In recent years, a novel endoscopic clipping device, the OTSC has dramatically increased the possibility of endoscopic closure of the defect33). The success rate of the OTSC for closure of the digestive fistula is 71.4%34) and the OTSC allows for closure of larger lesions using one clip and greater compression force compared to the through-the-scope clip35). In the present case report, the OTSC was effective for recurrent hepatogastric fistula during lenvatinib therapy for HCC. Our experience shows that the OTSC is useful even in refractory cases. In addition, our patient survived for 11 months from the diagnosis of the initial fistula, which is similar to the outcomes obtained using the surgical approach8). The use of OTSC could be a considerable choice in patients who are not suitable candidates for surgery.
This study has several limitations. First, there is a lack of clinical information, such as the details of the esophagogastroduodenoscopy before the administration of lenvatinib, as this report is retrospective in nature. Second, we considered the direct gastric invasion of the HCC to be the main cause of fistula formation in this case, and lenvatinib might additionally contribute to fistula formation. However, we lack clinical data to prove the precise mechanism of fistula formation in this case. Finally, although we had repeated esophagogastroduodenoscopy, the present case experienced recurrence of fistula during lenvatinib treatment.
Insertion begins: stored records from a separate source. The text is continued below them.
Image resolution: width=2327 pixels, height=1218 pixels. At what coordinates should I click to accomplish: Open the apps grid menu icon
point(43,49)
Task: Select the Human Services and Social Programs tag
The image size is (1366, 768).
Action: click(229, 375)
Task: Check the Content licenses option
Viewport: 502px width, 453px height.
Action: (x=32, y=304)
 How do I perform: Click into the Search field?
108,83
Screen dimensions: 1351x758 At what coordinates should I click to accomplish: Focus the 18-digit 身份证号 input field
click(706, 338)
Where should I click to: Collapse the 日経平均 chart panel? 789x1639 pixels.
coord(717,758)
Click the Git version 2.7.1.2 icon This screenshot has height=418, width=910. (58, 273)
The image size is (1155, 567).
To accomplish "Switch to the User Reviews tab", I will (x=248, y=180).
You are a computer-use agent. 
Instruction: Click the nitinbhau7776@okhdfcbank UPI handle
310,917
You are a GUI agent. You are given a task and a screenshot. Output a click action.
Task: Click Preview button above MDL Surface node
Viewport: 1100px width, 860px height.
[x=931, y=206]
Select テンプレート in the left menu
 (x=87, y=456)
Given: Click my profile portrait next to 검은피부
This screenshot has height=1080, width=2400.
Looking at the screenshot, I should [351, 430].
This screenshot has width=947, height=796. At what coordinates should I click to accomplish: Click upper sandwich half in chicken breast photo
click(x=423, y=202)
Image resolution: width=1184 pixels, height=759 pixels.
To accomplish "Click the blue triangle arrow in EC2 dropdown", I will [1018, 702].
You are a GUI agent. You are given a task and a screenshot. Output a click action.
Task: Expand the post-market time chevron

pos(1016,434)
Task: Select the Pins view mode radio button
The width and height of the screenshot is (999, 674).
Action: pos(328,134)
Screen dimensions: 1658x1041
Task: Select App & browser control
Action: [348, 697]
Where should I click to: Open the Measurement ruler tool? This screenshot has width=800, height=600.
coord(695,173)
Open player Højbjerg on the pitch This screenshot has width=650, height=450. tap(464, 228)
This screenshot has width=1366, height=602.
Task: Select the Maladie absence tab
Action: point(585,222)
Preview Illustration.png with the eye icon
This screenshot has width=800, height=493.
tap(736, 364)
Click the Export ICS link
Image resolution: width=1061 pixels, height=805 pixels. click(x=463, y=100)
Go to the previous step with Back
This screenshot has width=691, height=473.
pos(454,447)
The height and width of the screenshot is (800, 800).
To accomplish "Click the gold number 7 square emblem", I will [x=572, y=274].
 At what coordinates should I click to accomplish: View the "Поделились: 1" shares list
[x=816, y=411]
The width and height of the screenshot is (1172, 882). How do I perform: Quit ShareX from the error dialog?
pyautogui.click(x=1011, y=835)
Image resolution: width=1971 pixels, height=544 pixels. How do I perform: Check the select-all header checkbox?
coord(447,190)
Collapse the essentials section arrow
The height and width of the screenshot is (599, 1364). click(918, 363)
Our clinical decision might be debatable, and clinicians should be aware that careful informed consent is required for decision making.
In conclusion, we report the first case of recurrent hepatogastric fistula during lenvatinib treatment for advanced HCC managed by OTSC closure. Clinicians should be aware of the fatal complications associated with HCC treatment.
Acknowledgement
The authors appreciate all the medical staff at the Chuno Kosei Hospital, who contributed to the treatment of the patient.